Written exercise
Reproduce the text of every record below without changing anything, and leave out the pictures.

Data
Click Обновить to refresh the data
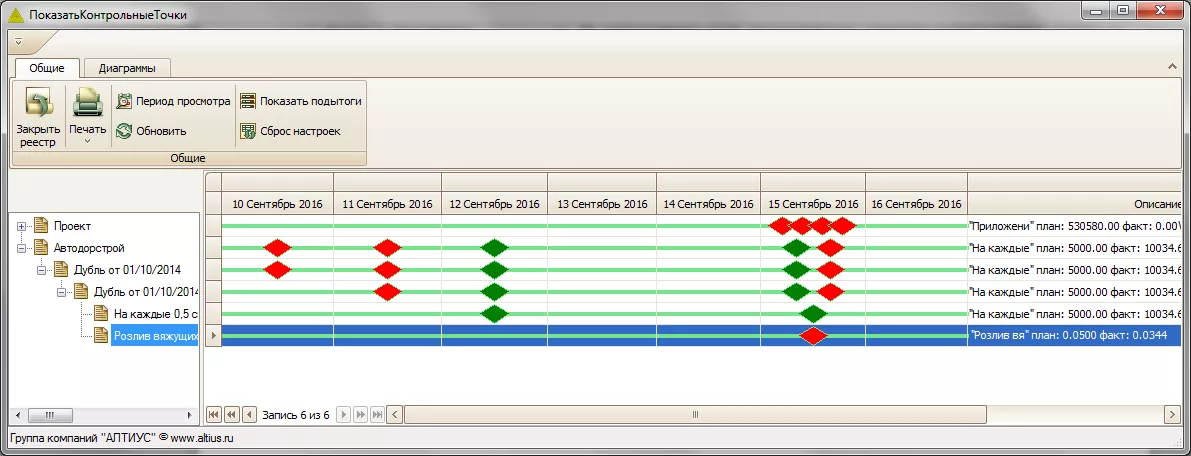Image resolution: width=1191 pixels, height=456 pixels. coord(151,131)
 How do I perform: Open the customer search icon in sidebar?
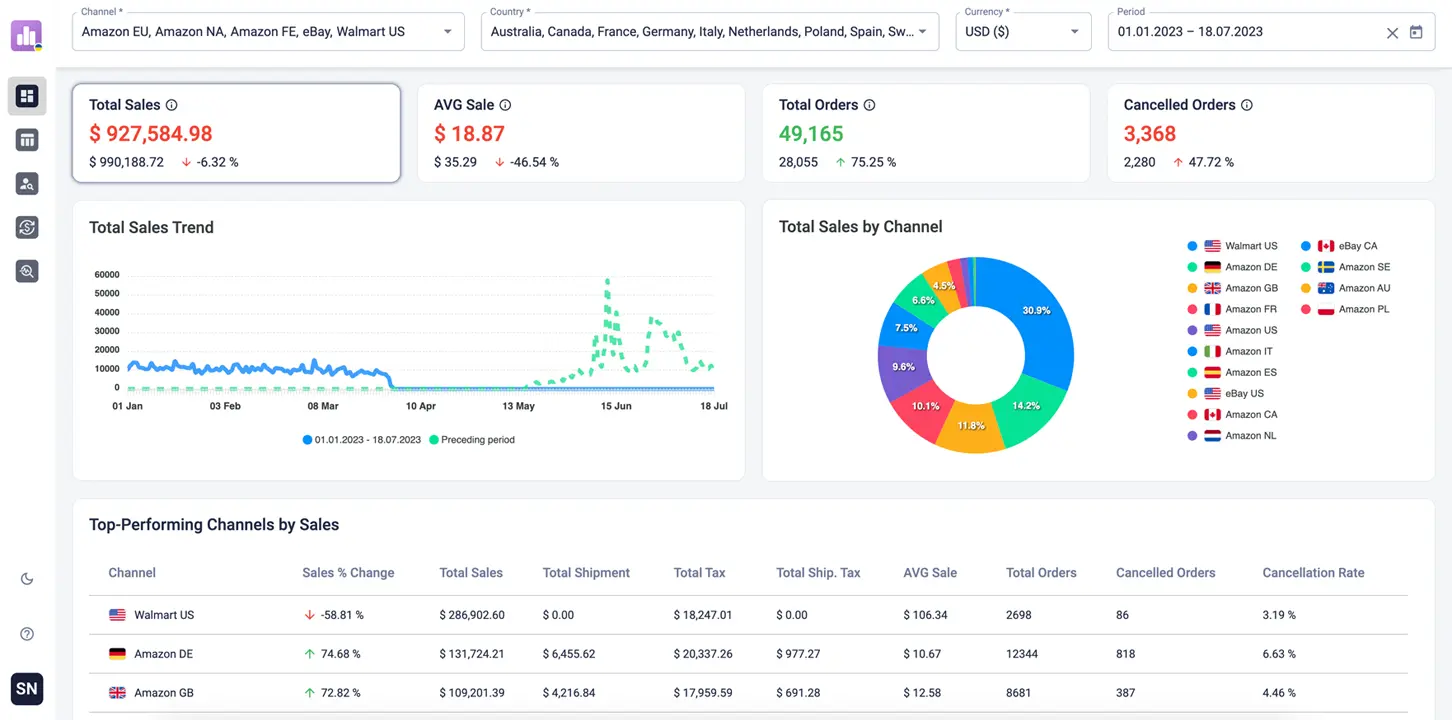tap(27, 183)
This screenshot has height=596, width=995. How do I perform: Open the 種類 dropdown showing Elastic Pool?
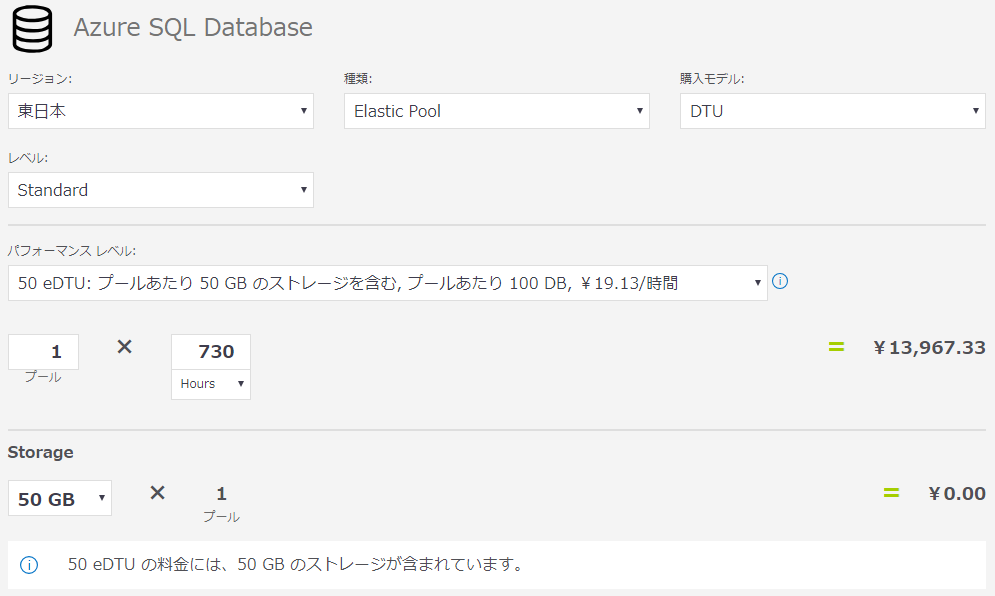click(497, 111)
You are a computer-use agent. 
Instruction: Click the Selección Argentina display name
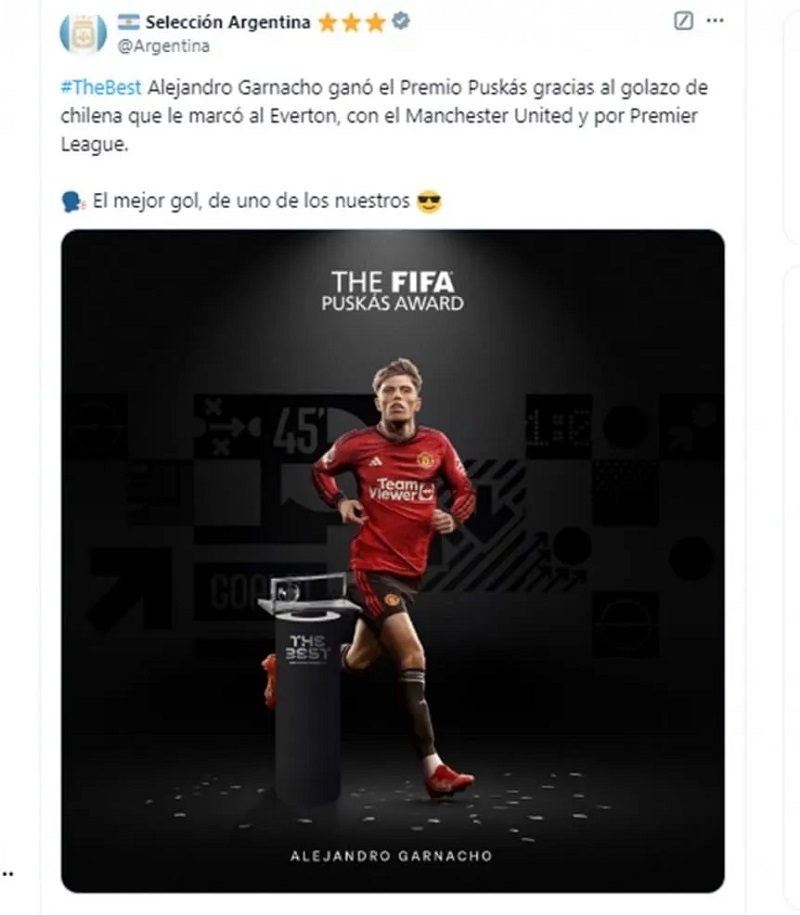pos(228,22)
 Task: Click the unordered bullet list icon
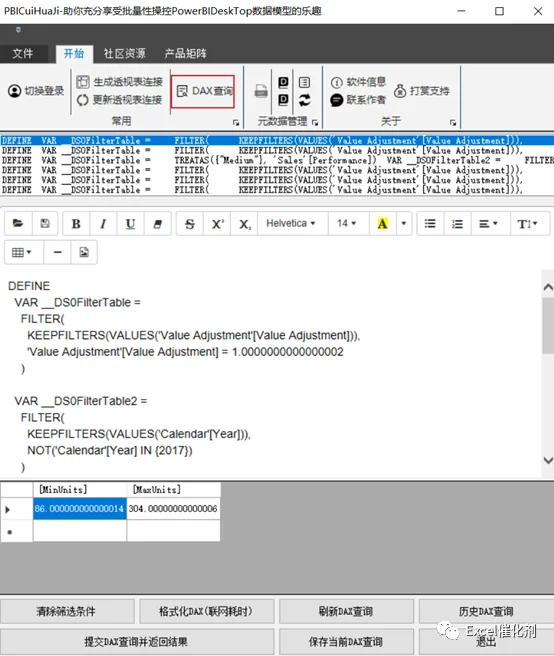pos(430,224)
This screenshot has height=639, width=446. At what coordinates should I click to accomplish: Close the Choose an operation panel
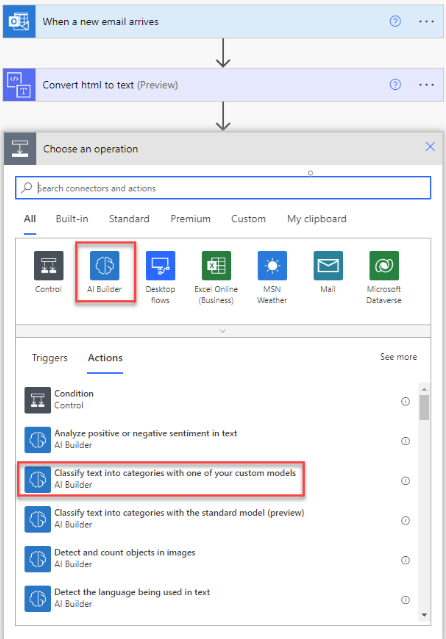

Response for this exercise
Click Обновить to refresh the data
Image resolution: width=1191 pixels, height=456 pixels. coord(151,131)
 How do I perform: Open the customer search icon in sidebar?
tap(27, 183)
This screenshot has height=596, width=995. How do I perform: Open the 種類 dropdown showing Elastic Pool?
click(497, 111)
You are a computer-use agent. 
Instruction: Click the Selección Argentina display name
pos(228,22)
 Task: Click the unordered bullet list icon
pos(430,224)
This screenshot has height=639, width=446. At what coordinates should I click to accomplish: Close the Choose an operation panel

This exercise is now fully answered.